Other proxy problems described to improve the model involved getting training examples from all YouTube watches, even from those found on other sites, this encouraged the model to take note of new uploads. Also, a fixed number of training examples are assigned per user to prevent a small number of active users from having an undue advantage on the loss function. Also, to avoid overfitting, the classifier ignores previous search labels and rather denotes search queries as an unordered bag of tokens so that the classifier is no longer aware of the original search label. The model also has an improved accuracy by adding features and depth to the softmax classifier.

The Ranking stage uses “video impression data” to gauge predictions for a particular user interface. A deep neural network with a similar architecture described above is used to assign scores to each video impression using logistic regression. This list is then ordered and showed to the user. The ranking process is frequently adjusted by performing live A/B testing of expected watch time per impression.

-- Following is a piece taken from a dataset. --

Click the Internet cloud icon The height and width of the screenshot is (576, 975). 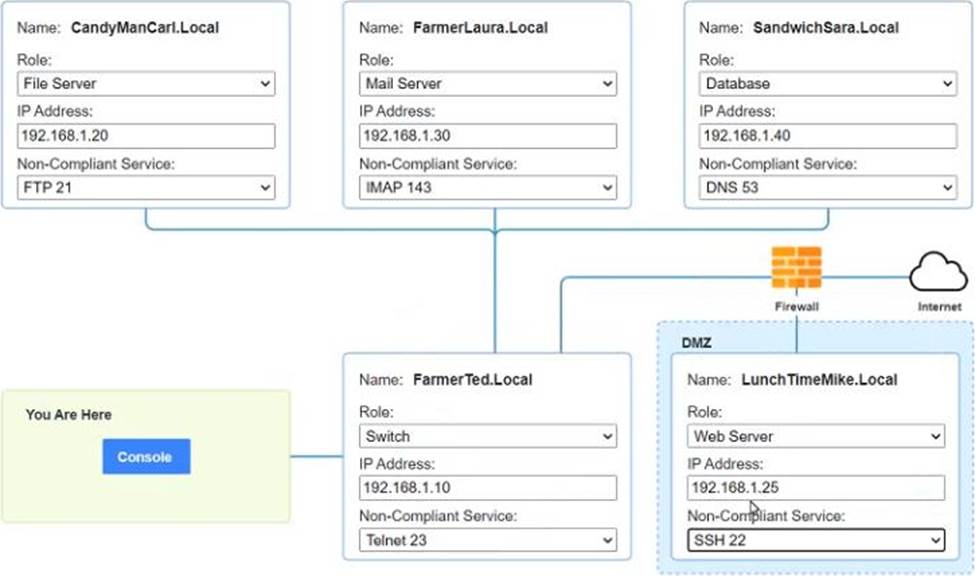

The user and video data used for training the ranking model is manually transformed into useful features. The most significant signals were those that expressed a user’s previous interactions with the item (video) and another similar item, as they generalized well across different items. Also, information created from the candidate generation state was added to the ranking model as features as well as features describing the frequency of past video impressions.

Similar to candidate generation, embedding was also used to map sparse categorical features to dense forms suitable for neural networks. Also, continuous features were normalized by centering and scaling to improve convergence of the network model.